As we climbed up Mount Blue there were several ledges and false summits offering views of Garnet Lake and Lizard Pond.
At the peak, we posed for the requisite group photograph and enjoyed a quick snack while the wind blew in increasingly dark cloud cover.
It was steep and slippery climbing up, but nothing like the journey downslope when each of us experienced a ‘Jay-nami’.
Then it was time to head back down Mount Blue. If the way up was steep and slippery, the way down was steeper and slipperier.
Fortunately, no one got hurt as we tumbled and slid our way down the mountain and soon we re-joined our backpacks and made our way to the lean-to along Lizard Pond.

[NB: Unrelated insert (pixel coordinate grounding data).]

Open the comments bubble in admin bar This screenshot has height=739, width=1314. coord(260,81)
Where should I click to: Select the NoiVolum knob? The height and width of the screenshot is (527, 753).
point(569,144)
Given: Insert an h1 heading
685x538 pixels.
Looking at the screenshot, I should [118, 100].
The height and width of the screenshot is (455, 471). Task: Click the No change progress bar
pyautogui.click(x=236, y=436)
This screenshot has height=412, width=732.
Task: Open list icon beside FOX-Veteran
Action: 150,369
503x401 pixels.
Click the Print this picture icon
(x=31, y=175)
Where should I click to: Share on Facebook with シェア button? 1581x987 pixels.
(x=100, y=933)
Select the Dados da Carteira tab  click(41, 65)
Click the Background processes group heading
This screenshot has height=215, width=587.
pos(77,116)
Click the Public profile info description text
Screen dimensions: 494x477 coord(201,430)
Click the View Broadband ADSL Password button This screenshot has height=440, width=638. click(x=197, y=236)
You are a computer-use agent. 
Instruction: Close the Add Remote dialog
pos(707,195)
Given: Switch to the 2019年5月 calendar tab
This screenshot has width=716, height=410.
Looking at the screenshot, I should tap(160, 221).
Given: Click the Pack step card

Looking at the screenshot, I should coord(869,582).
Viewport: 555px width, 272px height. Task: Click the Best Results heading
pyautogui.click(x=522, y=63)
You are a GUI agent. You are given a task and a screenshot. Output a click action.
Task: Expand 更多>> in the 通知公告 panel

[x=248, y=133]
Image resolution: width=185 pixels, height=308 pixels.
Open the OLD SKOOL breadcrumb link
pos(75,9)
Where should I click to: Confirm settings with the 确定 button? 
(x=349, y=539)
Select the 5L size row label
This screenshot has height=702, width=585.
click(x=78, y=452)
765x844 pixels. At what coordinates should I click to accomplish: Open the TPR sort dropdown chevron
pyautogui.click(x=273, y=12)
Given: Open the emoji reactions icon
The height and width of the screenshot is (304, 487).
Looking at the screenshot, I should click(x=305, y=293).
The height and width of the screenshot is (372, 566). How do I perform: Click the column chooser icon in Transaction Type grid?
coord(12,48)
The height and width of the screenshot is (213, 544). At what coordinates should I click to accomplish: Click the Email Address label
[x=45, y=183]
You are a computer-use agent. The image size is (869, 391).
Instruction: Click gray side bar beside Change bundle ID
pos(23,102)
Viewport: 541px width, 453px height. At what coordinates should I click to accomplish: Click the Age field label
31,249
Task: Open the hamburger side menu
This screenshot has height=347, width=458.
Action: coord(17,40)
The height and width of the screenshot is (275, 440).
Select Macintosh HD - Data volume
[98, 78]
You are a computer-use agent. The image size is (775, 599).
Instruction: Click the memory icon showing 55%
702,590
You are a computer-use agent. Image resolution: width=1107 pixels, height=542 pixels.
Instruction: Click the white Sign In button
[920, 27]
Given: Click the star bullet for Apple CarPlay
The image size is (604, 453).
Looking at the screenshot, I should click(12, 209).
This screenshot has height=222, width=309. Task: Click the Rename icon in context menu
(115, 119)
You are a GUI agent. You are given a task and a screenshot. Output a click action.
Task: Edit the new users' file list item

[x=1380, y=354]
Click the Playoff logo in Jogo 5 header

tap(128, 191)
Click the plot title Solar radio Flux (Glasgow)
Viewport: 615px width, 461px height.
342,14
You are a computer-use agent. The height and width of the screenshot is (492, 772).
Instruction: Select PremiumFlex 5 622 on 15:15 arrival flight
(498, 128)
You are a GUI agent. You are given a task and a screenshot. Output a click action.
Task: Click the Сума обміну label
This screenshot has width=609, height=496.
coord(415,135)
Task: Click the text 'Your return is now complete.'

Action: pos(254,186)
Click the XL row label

We hiked the remainder of the trail along Lizard Pond to spend the night at the lean-to on the western shore.
Once we settled in at the lean-to, we boiled water for hot drinks and wolfed down reconstituted freeze-dried meals. In other situations, what passes for food in these highly processed packages would be turned back to the kitchen. However, the salty, hot food tasted great to four tired, wet and cold winter campers.
but for Maddux was dried dog food.
Afterward we sat around a fire and talked until bedtime as flurries floated down. This is one of the best parts of winter camping. Since it is dark early, there is lots of time to chat, laugh and discuss future trips. Not only does a campfire help pass the time during the long nights, but the sense of camaraderie is enhanced as the night deepens around a campfire circle. As our fire dwindled, we settled into warm sleeping bags and took advantage of the extra darkness to log a solid night’s sleep.
We settled into warm sleeping bags. This was possibly the maiden voyage for my Western Mountaineering winter sleeping bag – an extra long, over stuffed, over engineered Puma.
In the morning, we awoke to the sun illuminating the back side of Mount Blue across Lizard Pond. Mark was the first to arise while the rest of us lingered in our warm sleeping bags and offered breakfast ideas. Despite our imaginative suggestions, Mark gave us hot water, which we used to make a simple breakfast of hot oatmeal washed down by coffee and hot chocolate.